Protective effects of apigenin against 1-methyl-4-phenylpyridinium ion-induced neurotoxicity in PC12 cells

Parkinson's disease is recognized as the second most common neurodegenerative disorder after Alzheimer's disease, characterized by the loss of dopominergic neurons in the substantia nigra pars compacta and can be experimentally mimicked by the use of the neurotoxin, 1-methyl-4-phenylpyridinium ion (MPP+), in in vitro models. In this study, we investigated the potential protective effects of apigenin (AP), galangin and genkwanin, naturally occurring plant flavonoids, on the MPP+-induced cytotoxicity in cultured rat adrenal pheochromocytoma cells (PC12 cells). The PC12 cells were pre-treated with various concentrations of the test compounds for 4 h, followed by the challenge with 1,000 mu M MPP+ for 48 h.
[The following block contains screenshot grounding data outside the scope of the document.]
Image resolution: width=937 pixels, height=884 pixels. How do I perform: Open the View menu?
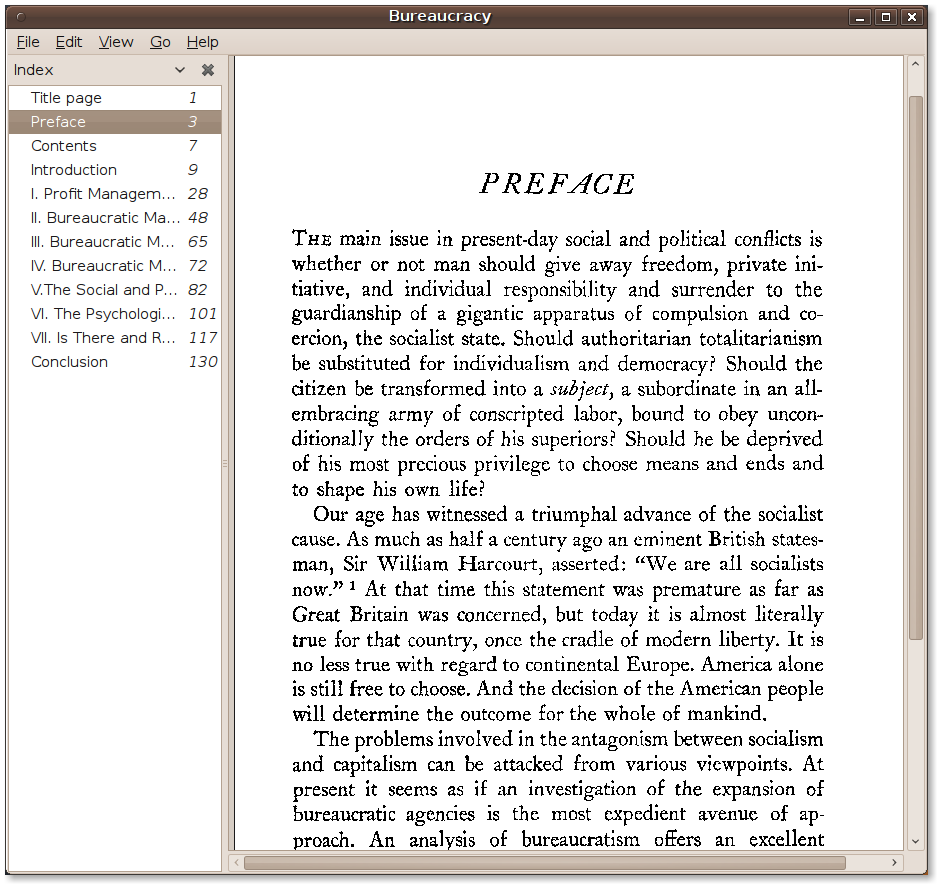click(x=116, y=42)
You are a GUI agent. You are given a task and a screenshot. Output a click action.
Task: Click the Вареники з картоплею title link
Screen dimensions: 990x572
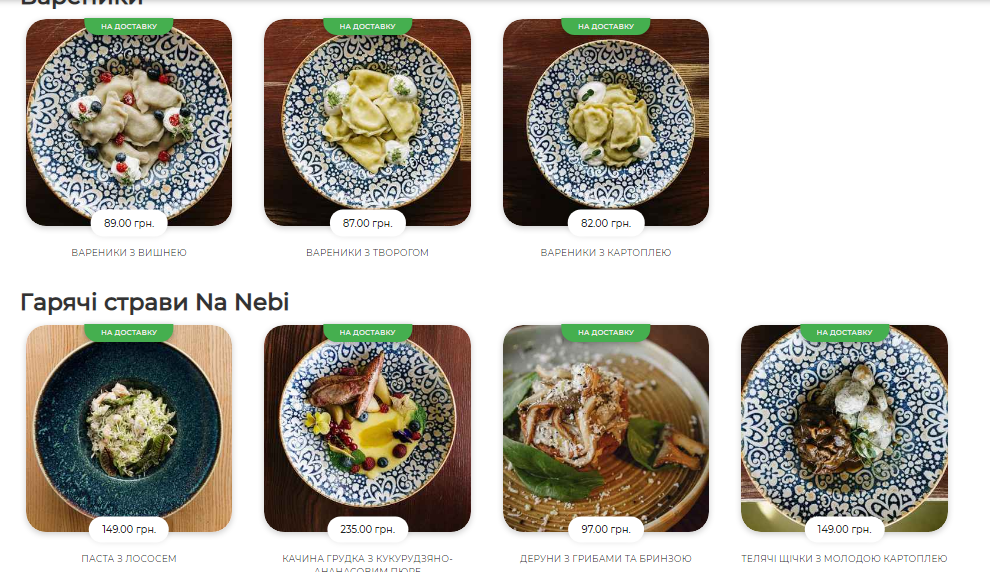(606, 253)
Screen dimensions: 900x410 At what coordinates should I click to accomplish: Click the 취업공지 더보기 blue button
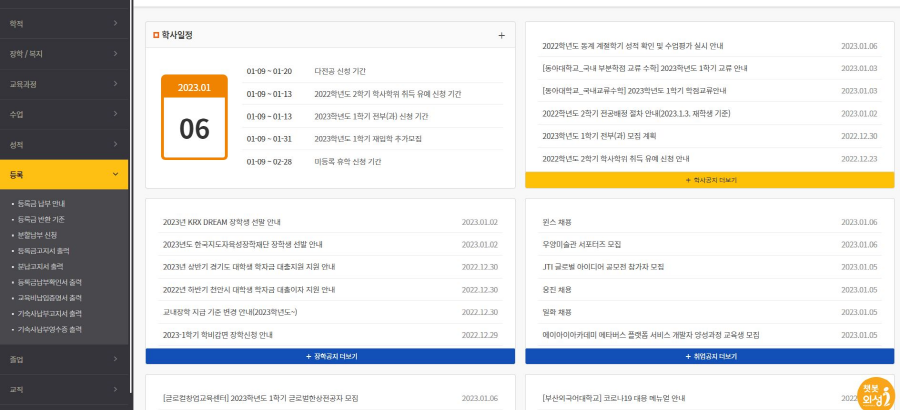click(x=709, y=356)
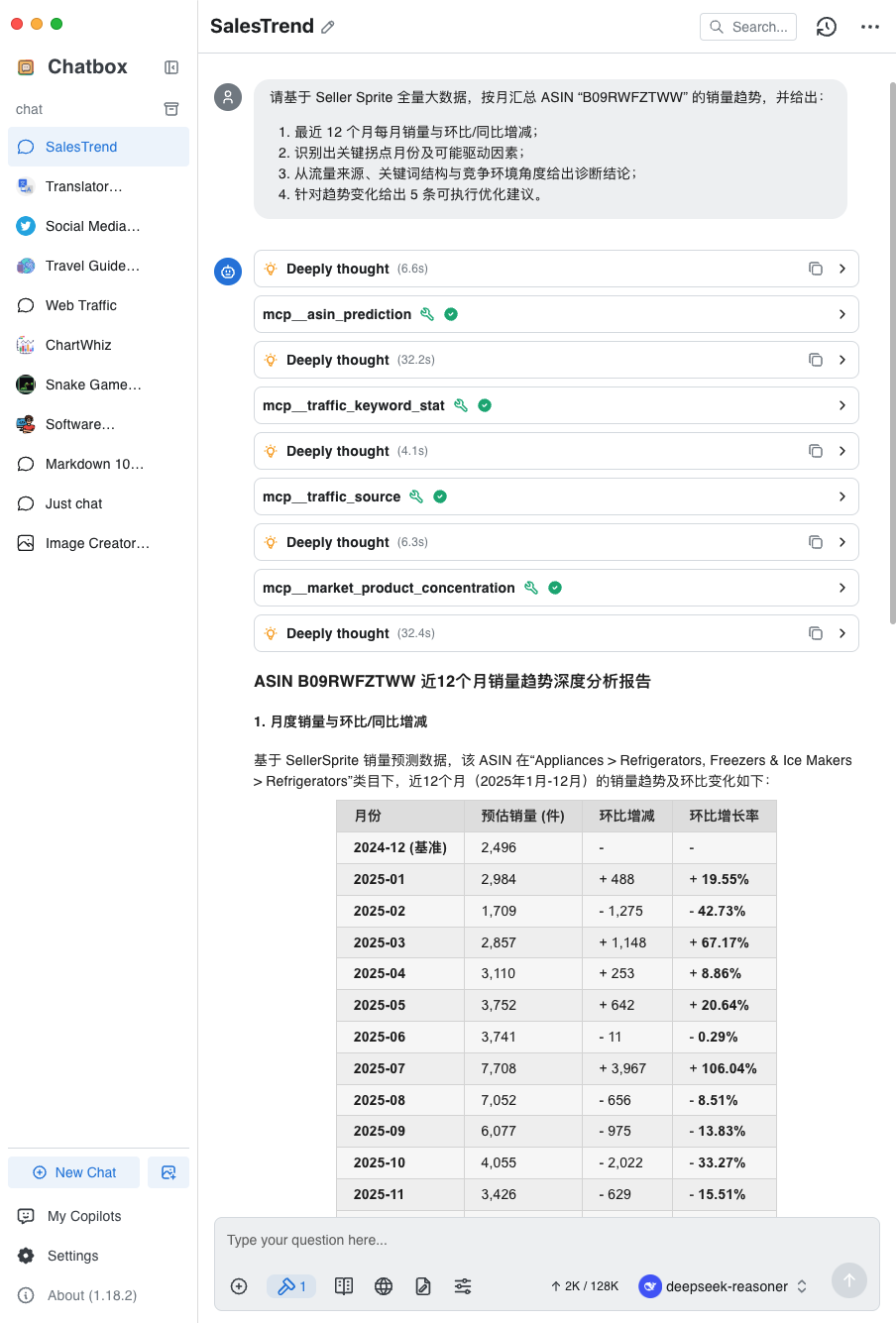Click the archive icon beside chat label
Image resolution: width=896 pixels, height=1323 pixels.
click(171, 109)
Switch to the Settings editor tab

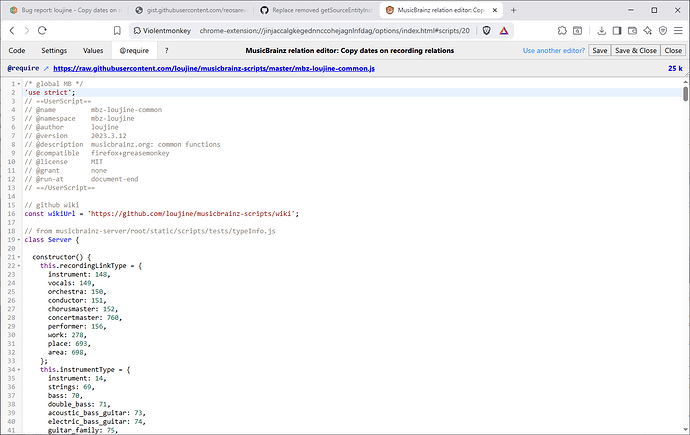[x=54, y=50]
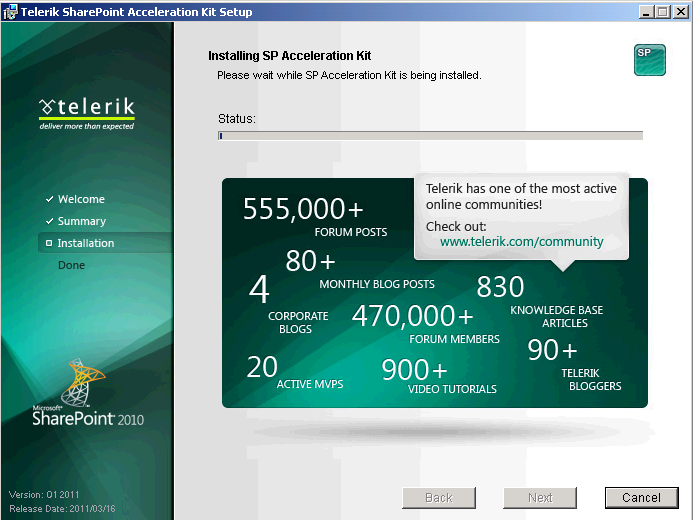693x520 pixels.
Task: Click the 555,000+ forum posts statistic
Action: point(315,216)
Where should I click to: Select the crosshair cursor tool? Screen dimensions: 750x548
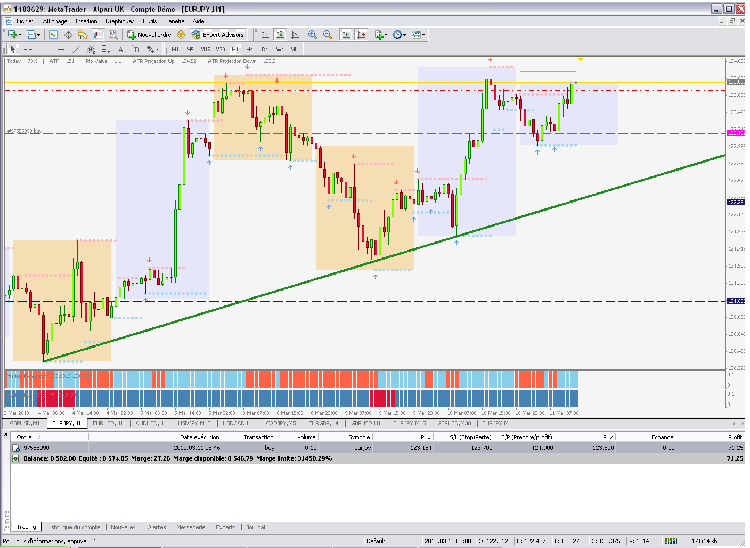[27, 48]
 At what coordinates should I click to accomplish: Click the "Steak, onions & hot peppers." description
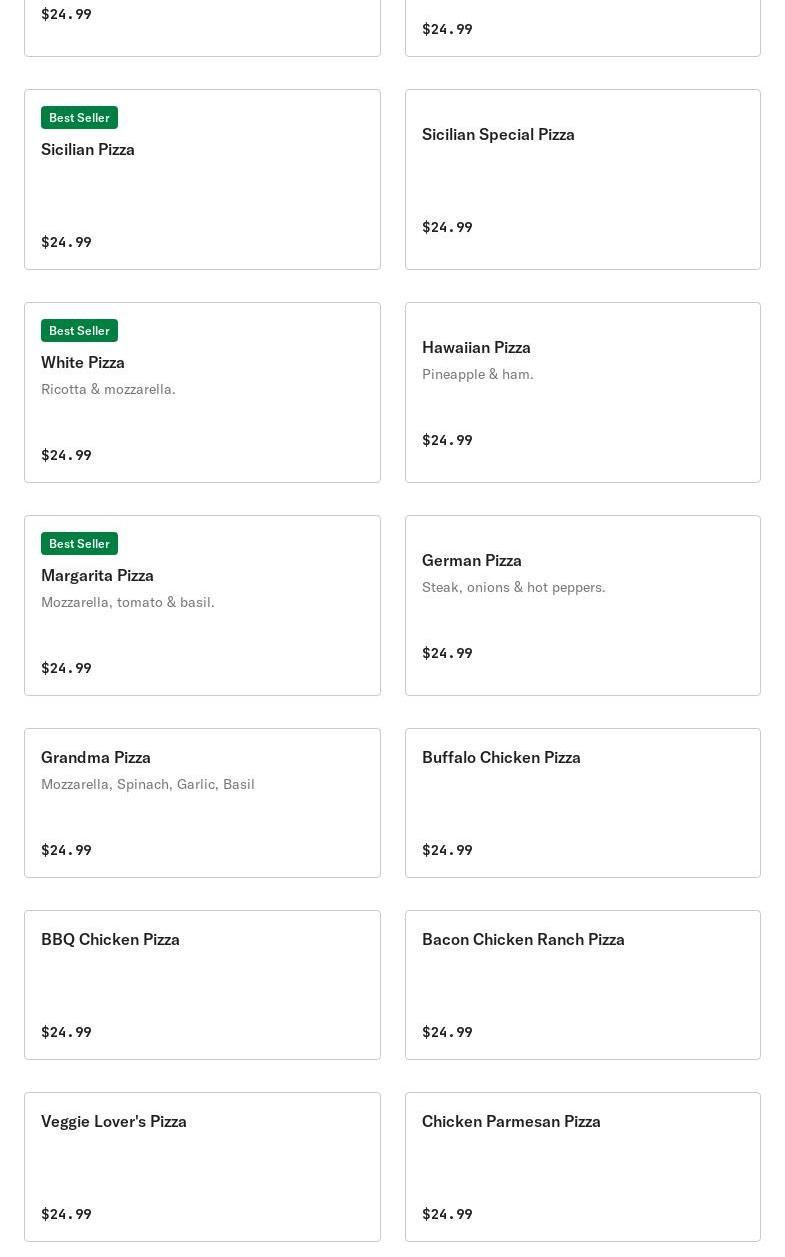point(513,587)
We found that only 'pre-treatment with AP (3, 6 and 12 mu M) before injury significantly increased cell viability, decreased the release of lactate dehydrogenase, reduced the level of intra-cellular reactive oxygen species and elevated mitochondrial membrane potential in the MPP-treated PC12 cells. In addition, AP markedly suppressed the increased rate of apoptosis and the reduced Bcl-2/Bax ratio induced by MPP+ in the PC12 cells. Taken together, the findings of this study demonstrate that AP exerts neuroprotective effects against MPP+-induced neurotoxicity in PC12 cells, at least in part, through the inhibition of oxidative damage and the suppression of apoptosis through the mitochondrial pathway.